Es wurde also getanzt und gefeiert. In den Siebzigern hatte man sich mit kopflastigen und unergiebigen Diskussionen so ziemlich den Spaß am Leben verbaut. In den Achtzigern begannen nun weite Teile der Bevölkerung wieder zurückzurudern. Insbesondere die Feministinnen mußten fassunglos zur Kenntnis nehmen, dass die Palmersplakate nicht nur nicht abgelehnt, sondern von den Leuten als Rückkehr des „Weiblichen“ abgefeiert wurden.

Depression – einer der Schlüsselbegriffe dieser Zeit. Maggie Thatcher rang den bis dahin als unbesiegbar geltenden, charismatischen Gewerkschaftsführer Arthur Cargill nieder – wofür ihr Tony Blair in den Neunzigern heimlich ein paar Kerzen angezündet haben soll. In Amerika verwischte der B-Movie-Darsteller Ronald Reagan die mühsam aufrechtgehaltene Grenze zwischen Show und Politik. Der war übrigens auch zuerst mal Governour of California. Mit diesen beiden begann eine Ära, welche vielleicht erst mit mit der jüngsten Finanzkrise ihr unrühmliches Ende gefunden hat.
Die 80er konnten sich nur schwer mit was Neuem hervortun. Die Siebziger hatten uns gründlich die Lust an der Revolte verbaut – die Frauen blieben alleine mit ihren Kindern zurück, nachdem ihre Partner das Scheitern des Experiments verkündet und mangels Alternativen mit dem „Marsch durch die Institutionen“ begonnen hatten, und die Männer wußten auch nicht mehr so recht wohin, nachdem die Frauen deutlich machten, dass der Softie zwar gut kochte, aber dafür in anderer Hinsicht zu wünschen übrig ließ.
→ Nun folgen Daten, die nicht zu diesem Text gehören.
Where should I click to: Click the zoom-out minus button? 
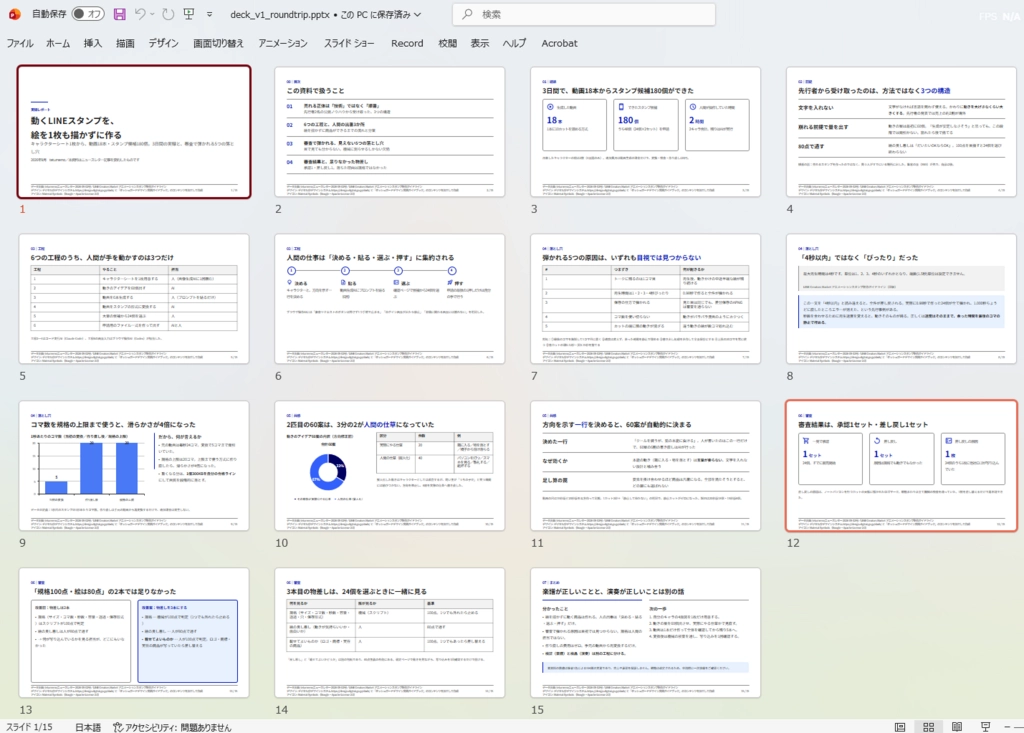(1007, 727)
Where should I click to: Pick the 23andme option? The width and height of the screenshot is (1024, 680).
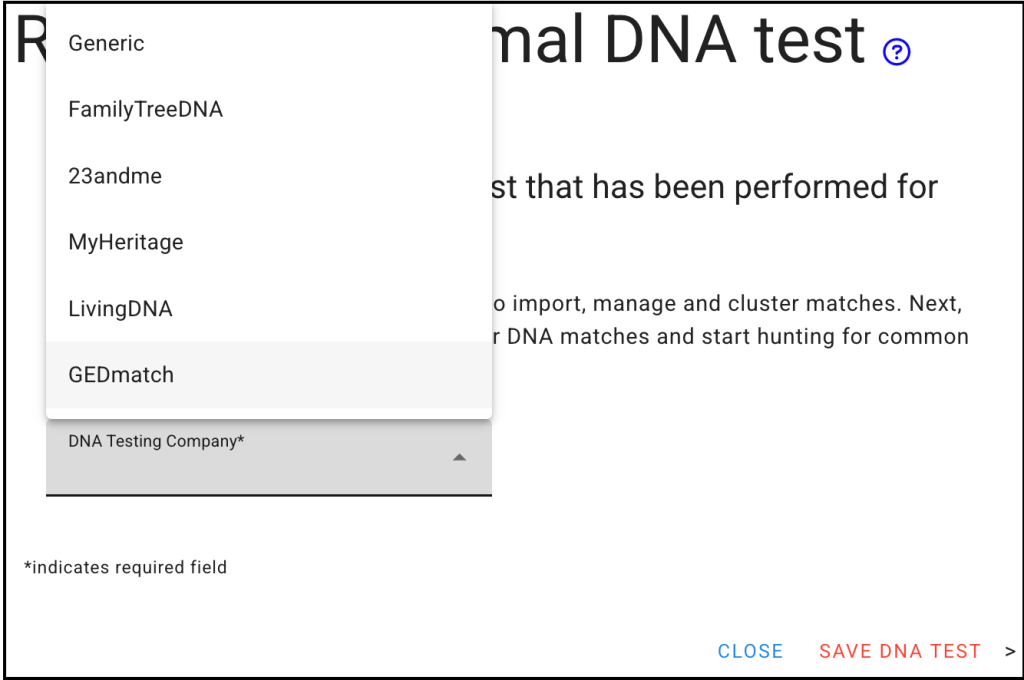coord(115,176)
Die Achtziger waren sowas wie eine Reflexionsphase. Die Revolution hatte sich verflüchtigt. Die zehn Jahre zuvor noch glorreiche Zukunft erwies sich als nicht erfüllbares Versprechen. Also holte man sich nochmal die alten Klamotten aus dem Schrank und probierte sie Stück für Stück durch. Die Mädels bekamen von Palmers frische Spitzenunterwäsche, während die Jungs es wieder mit dem guten Anzug versuchten. Selbst am alten Schlager arbeitete man sich nochmal ab. Angefangen hat das eigentlich mit New Wave – düster, erratisch, unnahbar, geheimnisvoll. „Kraftwerk“ war damals eine große Nummer, und die brachten das ganze in Deutscher Sprache („Sie ist ein Model und sie sieht gut aus ...“). Die vier Jungs vom Energiezentrum dachten wohl nicht, was sie damit auslösten: plötzlich waren für Pop keine Fremdsprachenkenntnisse mehr nötig – richtiges Gitarrespielen war ohnehin schon immer optional. Die ersten Protagonisten versuchten noch was sinnvolles hörbar zu machen, gerieten aber viel zu schnell ins schwermütige Fahrwasser uncooler Protestsänger und Weltverbesserer, die niemand mehr hören wollte. Kurze Zeit übersteigerte man ins Absurde („Du, du, du kleiner Spion, du“). Die konsumrelevante Masse aber blieb schließlich an den Schenkelklopfern hängen („I Woat auf a Taxi, oba es kummt net“ - die dabei genuschelte Hans-Moser-Parodie bereitete schon das Unvermeidliche vor). Von dort war der Weg nicht mehr weit bis zur Wiederentdeckung des Wirtschaftswundersoundtracks samt unsäglicher Verfilmungen. Was fünfzehn Jahre vorher „Conny und Peter machen Musik“ hieß, lief nun mit verändertere Haarfarbe unter „Gib Gas, ich will Spaß“. Gerade letzteres geriet angesichts der offen ausgesprochenen Ablehnung alles Politischen als Reaktion auf die totale Politisierung der Siebziger zum Politikum schlechthin. Unter dem Lichte des Geschehenen können war heute sagen, dass diese Aussage von unerhörter politischer Brisanz war, hat sich doch erstmals das grundsätzliche Mißtrauen gegenüber der modernen Demokratiepolitik artikuliert, eine Tendenz, welche uns schließlich über die Rechtsdemagogie der Neunziger zum gegenwärtigen Politdadaismus führte.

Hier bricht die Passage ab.